2863 S.K. göre doğal zeminlerin hafredilmesi yasaktır. Tarihi Eserlerde dış cephe kaplamalarının komple değiştirilmesi, aslına uygun yapılmayışı(renk/doku/özgün malzeme vb) , PVC yağmur olukları kullanılması, kuranglez için kazı yapılıp betonarme duvar yapılması, bina içi mahallere aslına uygun yapılıp yapılmadığı belli olmayacak şekilde çesan döşenerek döşeme betonları atılması, horosanlı sıva yerine betonarme perdeler ile binanın toprak altı kısımlarında kalıplar kurularak betonlar dökülmesi, izolasyonun tarihi eserlerde yapılması gerektiği gibi yapılmadığı, bina cephesindeki süslemelerin kalıplarının çıkarılarak aslına yakın renk/doku/şekil özellikleri sağlanıp özgün horosanlı harç ile montajlarının yapılmadığı, tarihi kanalların tahrip edilerek PVC kanalizasyon boruları döşenmesi işlemleri ile eski eserin 2863 S.K 9. Md. Aykırı davranıldığından 65. Maddedeki cezai şartların oluştuğu, vergi açısından da eski eserin muafiyetinin “kanunlara aykırı eklentileri bulunan taşınmaz kültür varlıkları hakkında bu yapılar yıkılıncaya veya aykırılıklar giderilinceye kadar yukarıdaki fıkradaki muafiyet hükmü uygulanmaz maddesine göre” tamamen kalktığı anlaşılmakla birlikte Adalar Belediyesi’nin bu tespite göre işlem yapıp yapmadığı yapmadıysa oluşan Kamu Zararının miktarının tespitinin yapılması ve sorumlularına rücu ettirilmesi kanaatindeyiz.

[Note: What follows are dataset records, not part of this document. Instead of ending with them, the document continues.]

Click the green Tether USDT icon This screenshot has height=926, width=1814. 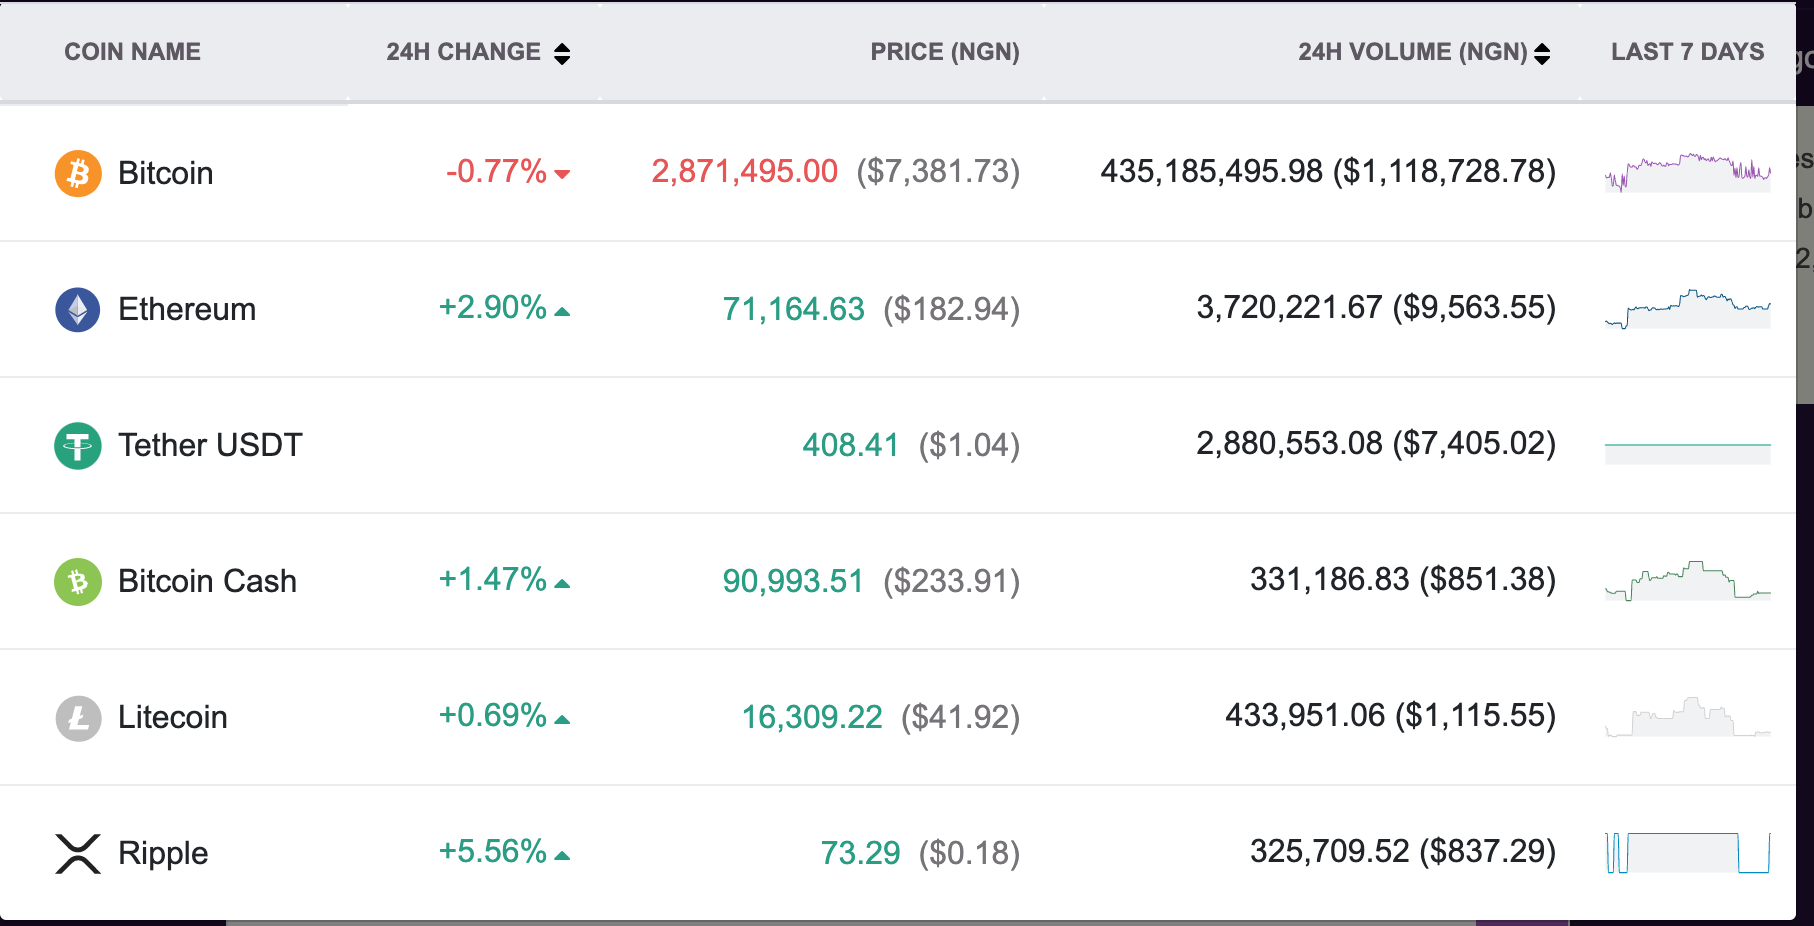(78, 445)
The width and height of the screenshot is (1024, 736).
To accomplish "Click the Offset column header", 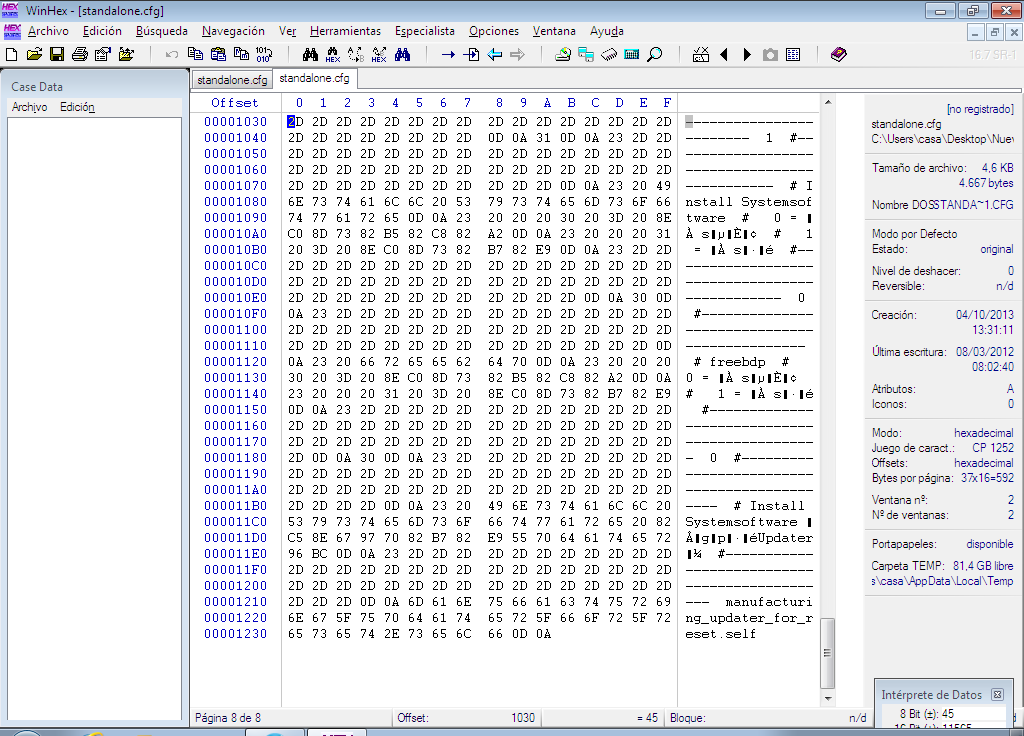I will (x=234, y=103).
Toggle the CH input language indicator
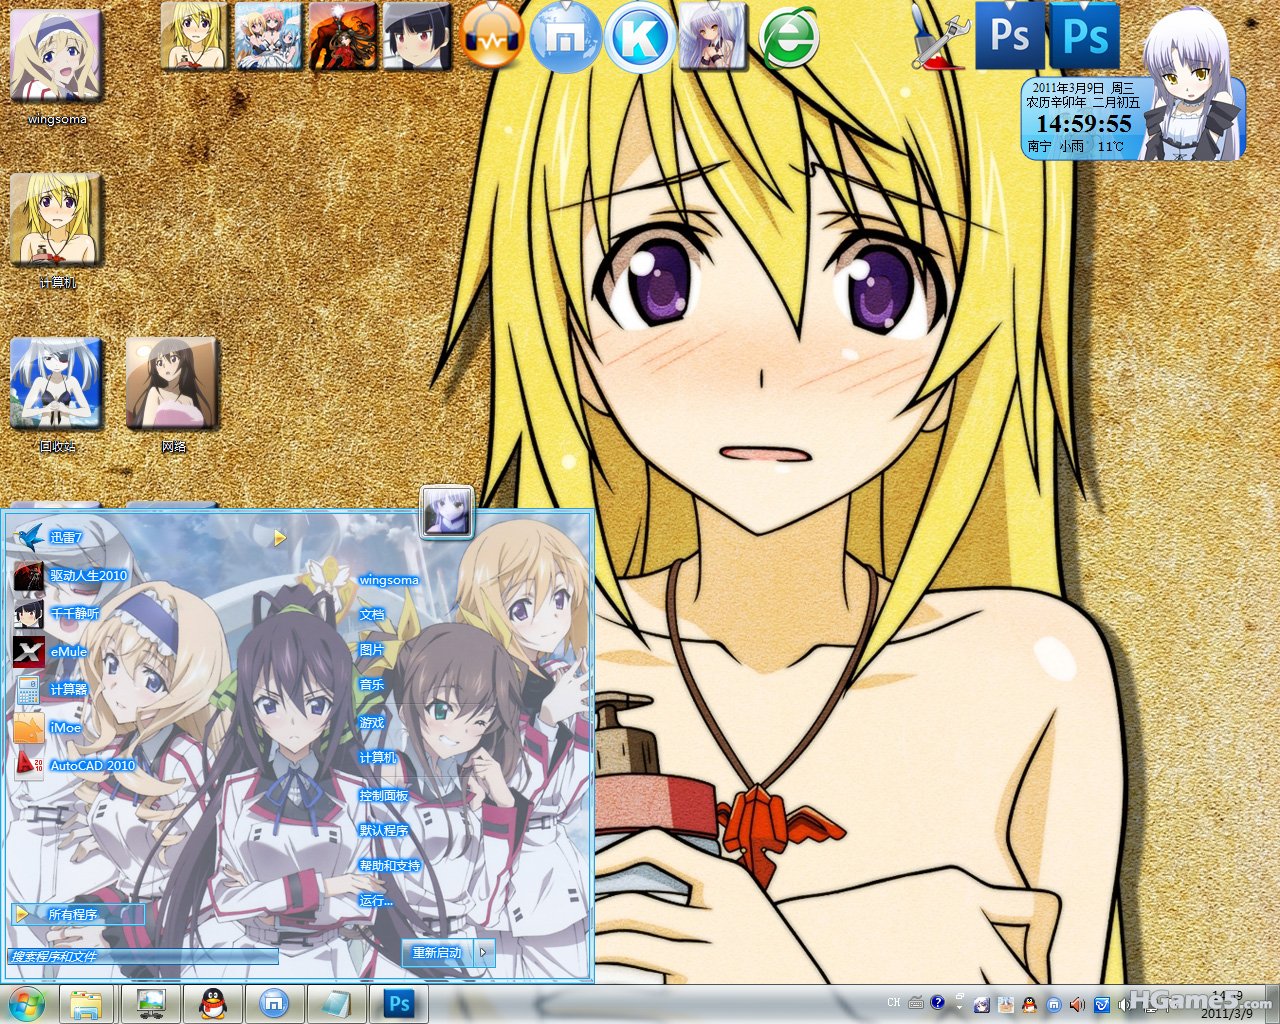This screenshot has width=1280, height=1024. tap(893, 1002)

İş bu Raporumuz acil kaydı ile Ada – Gazetesinin talebi üzerine 01.03.2016 tarihinde düzenlenmiştir.
Gazetemize gelen bilgilerde Adalar Belediye Başkanı Atilla Aytaç’ın her yerde” Ruhsatı biz vermedik adamlar KUDEB’den ruhsat almışlar çalışıyorlar” dediğini duyuyoruz. Bu çalışmaların hukuki sorumluluğunun Adalar Belediyesi’nde olmadığını empoze etmeye çalışıyorsa da kontrol sorumluluğunun kendilerinde olduğunu ve çalışanlara adeta yol verilerek vasıfsız işçilikler ve malzemeler ile 1. Sınıf Tarihi Eserin aslına uygun yapılmadığı, binanın renginin bile tümünden değiştirilerek eski halinden eser kalmadığı yukarıdaki Bilirkişi Raporundan anlaşılmaktadır.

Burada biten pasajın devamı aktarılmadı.